# email announcement list software

## xpunkrockryanx

hey all,

i'm looking for some software that i can use to manage a database of email addresses and send mail to those addresses. i don't want to have a discussion list, just a list where i can send announcements to group members. preferrably it would have a web management interface.

anybody have any recommendations of software i could use or what i should be looking for? it's kinda hard to google for mailing list software because all the links are to sign up for mailing lists...

thanks all!

----------

## tomk

The Gentoo mailing lists use ezmlm, but this is qmail based. Another option is mailman, which has a web interface.
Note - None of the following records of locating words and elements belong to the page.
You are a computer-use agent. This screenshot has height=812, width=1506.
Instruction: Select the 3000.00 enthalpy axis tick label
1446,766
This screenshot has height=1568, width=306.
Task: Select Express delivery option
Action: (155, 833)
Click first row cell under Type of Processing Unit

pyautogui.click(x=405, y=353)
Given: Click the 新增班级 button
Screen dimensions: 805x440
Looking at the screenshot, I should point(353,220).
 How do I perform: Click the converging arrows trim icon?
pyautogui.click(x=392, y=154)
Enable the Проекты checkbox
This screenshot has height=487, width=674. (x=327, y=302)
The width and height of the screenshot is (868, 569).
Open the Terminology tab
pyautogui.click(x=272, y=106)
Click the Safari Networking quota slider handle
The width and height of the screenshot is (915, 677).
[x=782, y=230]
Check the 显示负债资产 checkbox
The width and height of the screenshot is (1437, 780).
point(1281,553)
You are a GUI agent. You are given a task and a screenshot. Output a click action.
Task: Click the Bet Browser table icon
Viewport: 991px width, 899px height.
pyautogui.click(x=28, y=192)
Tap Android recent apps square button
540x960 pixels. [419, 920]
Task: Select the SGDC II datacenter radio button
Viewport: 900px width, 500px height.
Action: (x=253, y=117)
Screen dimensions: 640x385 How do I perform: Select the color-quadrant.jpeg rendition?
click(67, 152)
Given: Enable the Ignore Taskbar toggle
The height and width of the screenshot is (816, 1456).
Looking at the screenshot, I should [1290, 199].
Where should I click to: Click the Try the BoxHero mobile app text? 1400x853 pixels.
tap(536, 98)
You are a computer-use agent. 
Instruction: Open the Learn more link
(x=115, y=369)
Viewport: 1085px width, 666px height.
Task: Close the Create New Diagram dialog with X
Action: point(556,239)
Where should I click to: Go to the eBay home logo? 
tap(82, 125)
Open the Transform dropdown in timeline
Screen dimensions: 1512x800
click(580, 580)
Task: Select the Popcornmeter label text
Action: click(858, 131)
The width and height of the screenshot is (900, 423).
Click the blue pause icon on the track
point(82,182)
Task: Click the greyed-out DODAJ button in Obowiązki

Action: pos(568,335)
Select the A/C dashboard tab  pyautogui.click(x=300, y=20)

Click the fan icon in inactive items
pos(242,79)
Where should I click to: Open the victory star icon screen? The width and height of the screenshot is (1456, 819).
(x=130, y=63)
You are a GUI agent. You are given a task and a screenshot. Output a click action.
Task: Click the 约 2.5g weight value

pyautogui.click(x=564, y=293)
They're both in Portage.

HTH

----------

## Jaxom

I have the same desire.  However, I don't like mailman and would prefer to avoid it if possible.  I used the virtual mail guide for my server and stopped at the mailman install.  Partly because mailman isn't what I would consider stable yet and nor does gentoo since it's masked.

----------

## xpunkrockryanx

i think mailman is masked because of bugs with the ebuild, not with the mailman software, although i could be wrong.

----------

## Jaxom

Either rate, it's not what I would consider solid software at the moment.  And it actually does more than I really want.  Much like yourself.  I just want something that will read the user database and send the mail to each user on that database or a selected domain only.  Which is what I'm assuming you want as well   :Very Happy: 

----------